PALABRA DE DIOS TODOS LOS DÍAS: EL CALENDARIO

La oración es el corazón de la vida de la Comunidad de Sant’Egidio, su primera “obra”. Cuando termina el día todas las Comunidades, tanto si son grandes como si son pequeñas, se reúnen alrededor del Señor para escuchar su Palabra y dirigirse a Él en su invocación. Los discípulos no pueden sino estar a los pies de Jesús, como María de Betania, para elegir la “mejor parte” (Lc 10,42) y aprender de Él sus mismos sentimientos (cfr. Flp 2,5).
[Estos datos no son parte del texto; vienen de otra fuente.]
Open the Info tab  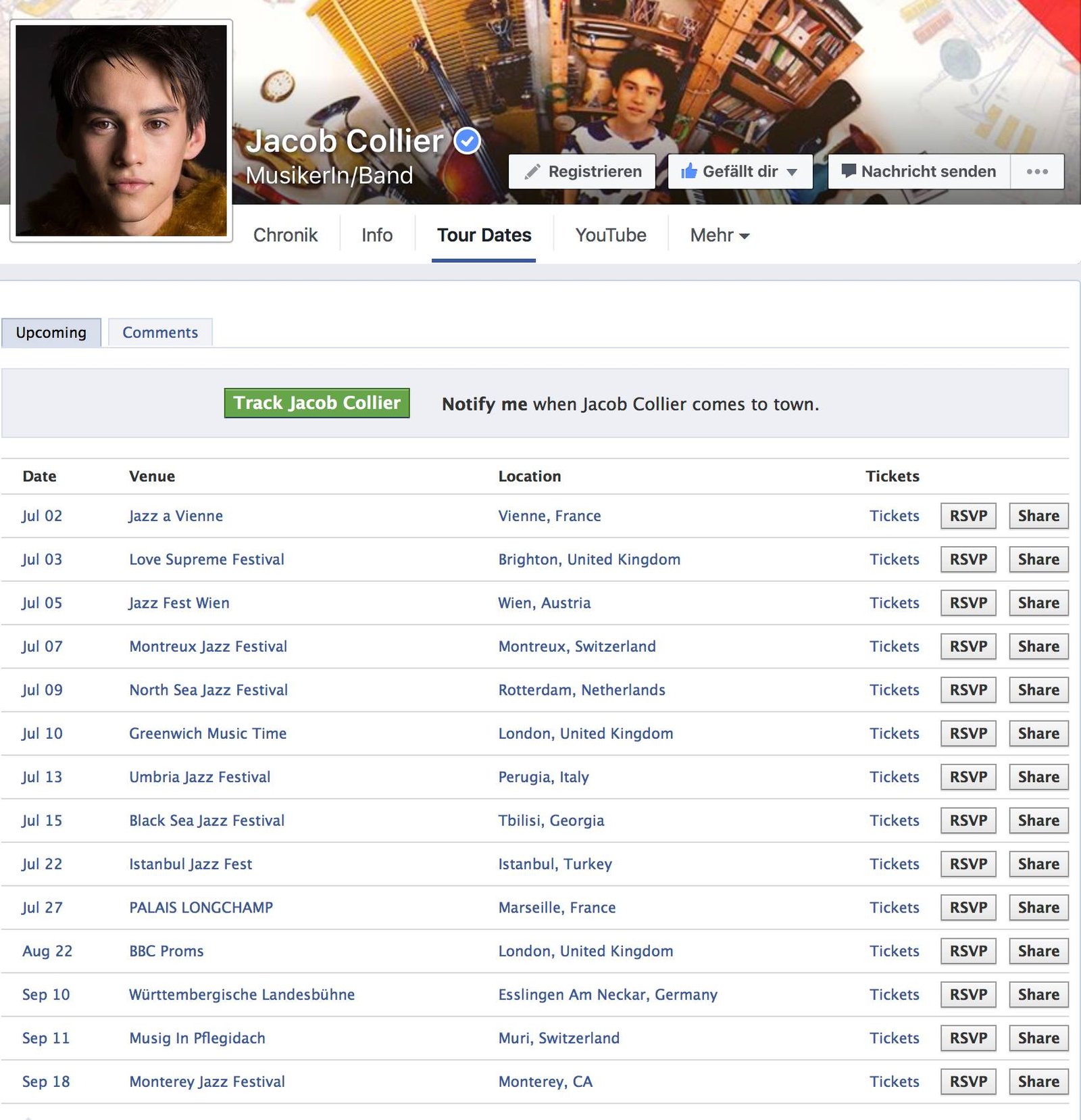[x=377, y=235]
Siempre que la Comunidad vuelve al Señor, hace suya la súplica del discípulo anónimo: “¡Señor, enséñanos a orar” (Lc 11,1). Y Jesús, maestro de oración, continúa contestando: “Cuando oréis, decid: Abbá, Padre”.

Cuando oramos, aunque lo hagamos dentro de nuestro corazón, nunca estamos aislados ni somos huérfanos, porque somos en todo momento miembros de la familia del Señor. En la oración común se ve claramente, además del misterio de la filiación, el de la fraternidad.
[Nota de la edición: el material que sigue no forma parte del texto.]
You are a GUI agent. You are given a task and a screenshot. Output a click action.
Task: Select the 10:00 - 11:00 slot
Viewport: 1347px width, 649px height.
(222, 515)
Las Comunidades de Sant'Egidio que hay por el mundo se reúnen en los distintos lugares que destinan a la oración y presentan al Señor las esperanzas y los dolores de los hombres y mujeres “vejados y abatidos” de los que habla el Evangelio (Mt 9,37). En aquella gente de entonces se incluyen los habitantes de las ciudades contemporáneas, los pobres que son marginados de la vida, todos aquellos que esperan que alguien les contrate (cfr. Mt 20).
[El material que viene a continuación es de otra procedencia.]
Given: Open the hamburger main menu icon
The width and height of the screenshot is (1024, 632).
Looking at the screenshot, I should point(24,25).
La oración común recoge el grito, la aspiración, el deseo de paz, de curación, de sentido de la vida y de salvación que hay en los hombres y las mujeres de este mundo. La oración nunca es vacía. Sube incesante al Señor para que el llanto se transforme en alegría, la desesperación en felicidad, la angustia en esperanza y la soledad en comunión. Y para que el Reino de Dios llegue pronto a los hombres.